The Risk of AI Increasing Gender Inequality: What Opportunities Exist to Bridge the Gap?

25/12/2025

Without careful supervision of input data, AI can reflect and even amplify existing gender biases in society.


The Risk of AI Increasing Gender Inequality: What Opportunities Exist to Bridge the Gap?


Improper use of AI can widen the gender gap and lead to online gender-based violence


AI has become a familiar assistant in our daily lives, but it carries inherent risks to gender equality if the technology is trained and deployed using data that reflects a biased society. In such cases, AI models lose their neutrality and instead become tools that reinforce and legitimize gender stereotypes, generating content characterized by hate, contempt, and the degradation of women.

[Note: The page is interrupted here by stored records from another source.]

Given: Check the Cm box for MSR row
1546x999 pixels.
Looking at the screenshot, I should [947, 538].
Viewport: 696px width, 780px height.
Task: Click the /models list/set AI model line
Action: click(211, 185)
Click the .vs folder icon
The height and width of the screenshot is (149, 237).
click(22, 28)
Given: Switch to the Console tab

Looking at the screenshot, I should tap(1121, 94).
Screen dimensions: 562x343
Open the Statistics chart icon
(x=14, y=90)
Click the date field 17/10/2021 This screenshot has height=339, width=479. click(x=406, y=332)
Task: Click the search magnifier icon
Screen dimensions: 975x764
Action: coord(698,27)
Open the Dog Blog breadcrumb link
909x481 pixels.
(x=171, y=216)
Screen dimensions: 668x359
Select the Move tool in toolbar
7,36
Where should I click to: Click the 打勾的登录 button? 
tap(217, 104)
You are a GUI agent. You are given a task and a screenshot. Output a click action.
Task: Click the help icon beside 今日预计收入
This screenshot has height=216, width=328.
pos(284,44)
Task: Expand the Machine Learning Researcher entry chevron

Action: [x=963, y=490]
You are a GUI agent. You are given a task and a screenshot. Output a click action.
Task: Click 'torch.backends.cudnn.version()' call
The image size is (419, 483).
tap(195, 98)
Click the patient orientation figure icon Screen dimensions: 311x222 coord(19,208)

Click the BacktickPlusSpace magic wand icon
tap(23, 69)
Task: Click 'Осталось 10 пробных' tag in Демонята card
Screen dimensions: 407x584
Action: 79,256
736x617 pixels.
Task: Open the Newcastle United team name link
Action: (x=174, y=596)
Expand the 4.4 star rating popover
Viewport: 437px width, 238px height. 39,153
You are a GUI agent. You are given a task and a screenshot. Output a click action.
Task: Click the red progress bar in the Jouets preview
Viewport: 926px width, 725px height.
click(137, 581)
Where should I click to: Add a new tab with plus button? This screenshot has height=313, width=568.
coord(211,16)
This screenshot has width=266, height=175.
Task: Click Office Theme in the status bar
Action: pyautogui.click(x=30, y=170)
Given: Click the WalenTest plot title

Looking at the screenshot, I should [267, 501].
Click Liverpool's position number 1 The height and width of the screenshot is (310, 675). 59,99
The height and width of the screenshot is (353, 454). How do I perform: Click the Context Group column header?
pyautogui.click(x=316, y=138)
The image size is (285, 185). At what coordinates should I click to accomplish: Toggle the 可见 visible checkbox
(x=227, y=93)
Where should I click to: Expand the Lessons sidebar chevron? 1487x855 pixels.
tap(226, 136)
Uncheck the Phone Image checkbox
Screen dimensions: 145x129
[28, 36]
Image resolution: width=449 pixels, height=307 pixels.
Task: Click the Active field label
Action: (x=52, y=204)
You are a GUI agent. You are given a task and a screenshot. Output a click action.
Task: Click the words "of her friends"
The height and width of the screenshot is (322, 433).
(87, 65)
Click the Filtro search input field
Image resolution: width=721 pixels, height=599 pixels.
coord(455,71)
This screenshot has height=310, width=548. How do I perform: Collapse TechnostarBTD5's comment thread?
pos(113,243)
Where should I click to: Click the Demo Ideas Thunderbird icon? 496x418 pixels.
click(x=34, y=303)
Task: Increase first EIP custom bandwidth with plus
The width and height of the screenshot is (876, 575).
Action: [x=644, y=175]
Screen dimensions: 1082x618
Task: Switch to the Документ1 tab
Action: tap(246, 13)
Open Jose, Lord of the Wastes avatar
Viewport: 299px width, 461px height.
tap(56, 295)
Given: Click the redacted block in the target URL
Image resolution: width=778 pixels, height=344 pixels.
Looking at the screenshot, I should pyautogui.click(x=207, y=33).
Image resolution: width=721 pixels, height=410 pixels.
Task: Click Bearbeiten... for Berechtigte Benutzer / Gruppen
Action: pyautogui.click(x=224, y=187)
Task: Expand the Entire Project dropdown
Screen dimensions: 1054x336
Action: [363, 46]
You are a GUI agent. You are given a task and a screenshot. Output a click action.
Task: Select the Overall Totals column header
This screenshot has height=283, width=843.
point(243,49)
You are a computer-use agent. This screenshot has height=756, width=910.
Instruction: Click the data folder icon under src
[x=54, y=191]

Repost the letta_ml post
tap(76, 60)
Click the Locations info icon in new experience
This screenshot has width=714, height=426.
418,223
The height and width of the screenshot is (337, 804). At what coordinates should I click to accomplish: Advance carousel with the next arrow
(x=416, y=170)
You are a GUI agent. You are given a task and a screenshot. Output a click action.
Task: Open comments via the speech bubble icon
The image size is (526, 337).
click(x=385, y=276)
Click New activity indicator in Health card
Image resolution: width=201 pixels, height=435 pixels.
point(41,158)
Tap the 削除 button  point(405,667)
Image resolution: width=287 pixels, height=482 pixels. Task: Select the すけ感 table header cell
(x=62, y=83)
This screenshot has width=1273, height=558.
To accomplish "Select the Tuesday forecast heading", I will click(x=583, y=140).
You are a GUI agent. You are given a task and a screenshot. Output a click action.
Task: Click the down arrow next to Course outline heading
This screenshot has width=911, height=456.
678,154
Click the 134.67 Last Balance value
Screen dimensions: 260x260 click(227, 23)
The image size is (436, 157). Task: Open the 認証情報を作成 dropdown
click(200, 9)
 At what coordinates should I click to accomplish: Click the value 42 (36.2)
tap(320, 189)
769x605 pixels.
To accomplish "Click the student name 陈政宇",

According to a UNESCO study, Large Language Models (LLMs) frequently associate women with caregiving, domestic roles, or "behind-the-scenes" work, while men are linked to power and technical professions. This bias is also evident in AI image generators like Stable Diffusion or Midjourney; a study conducted in March 2025 found that men appear overwhelmingly as doctors, engineers, and managers, whereas women are often over-juvenalized or depicted through stereotypes of being "attractive" or "gentle."


This bias becomes dangerous when AI is applied to decisions with direct life impacts. For instance, in recruitment, many AI screening systems undervalue female candidates simply due to career breaks for childbirth or family care, regardless of their actual professional capabilities.


The misuse of AI is also making online gender-based violence increasingly sophisticated. Deepfakes are a concerning example; 90–95% of deepfake content online is non-consensual pornography, and approximately 99% of the victims are women. Furthermore, according to a UN Women report and analysis released in November 2025, AI is being exploited for impersonation, sextortion, and the creation of personalized harassment campaigns targeting women, causing widespread and uncontrollable psychological harm.


Ms. Vu Thi Hanh, an AI Expert at the Viettel Data Service and Artificial Intelligence Center (Viettel AI), remarked: "Gender-based violence does not only occur physically in real life; it is spreading rapidly across cyberspace. AI can become a tool exploited by perpetrators if we do not have the regulations, skills, and solidarity to protect one another."


The Risk of AI Increasing Gender Inequality: What Opportunities Exist to Bridge the Gap?

Ms. Vu Thi Hanh (Viettel AI) shares insights on gender inequality in the digital space


Mastering AI to Safeguard Gender Equality and Build a Safe Digital Environment


To ensure AI becomes a tool for narrowing rather than widening the gender gap, solutions must be implemented simultaneously based on three pillars: developers, the user community, and the social ecosystem.


For tech companies, periodic assessments of model bias must be conducted both before and during the deployment of AI systems. Accordingly, risk assessments should be performed to ensure that training data is diverse in terms of gender, age, nationality, and background, limiting AI models from learning from biased data patterns and delivering unfair results. Platforms must also be held accountable for toxic content generated, disseminated, or profited from through their systems.


In addition, enhancing digital literacy for users is a vital factor. Ms. Vu Thi Hanh emphasizes the “5 No’s - 4 Yes’s” principle: No sending sensitive information; No treating AI-generated content as absolute truth; No using AI to violate the privacy of others; No relying on AI to write important documents without verification; No using AI to create or edit images and videos to defame or insult anyone's honor; and Yes to verifying information; Yes to protecting accounts; Yes to taking responsibility for the content you create; Yes to sharing experiences on using AI safely. These principles help users build a protective fence for themselves against the rapid pace of AI and technological development.


At the societal level, coordination is required between regulatory bodies, tech enterprises, and organizations to ensure that AI is deployed in a safe and gender-equal manner. Training programs on deepfake identification, digital identity management, safe online conduct, and the prevention of online violence need to be expanded across schools, communities, and workplaces. Recently, the National Assembly of Vietnam passed the country's first Artificial Intelligence Act, clearly demonstrating a policy of developing AI that is responsible, transparent, and human-centric.


AI is an inevitable trend. What matters is not stopping the development of this technology, but how humans supervise and harness it. When data is controlled, models are regularly assessed, users are fully equipped with digital skills, and the community joins hands to combat online violence, only then will AI truly become a tool to narrow the gender gap instead of replicating long-standing inequalities.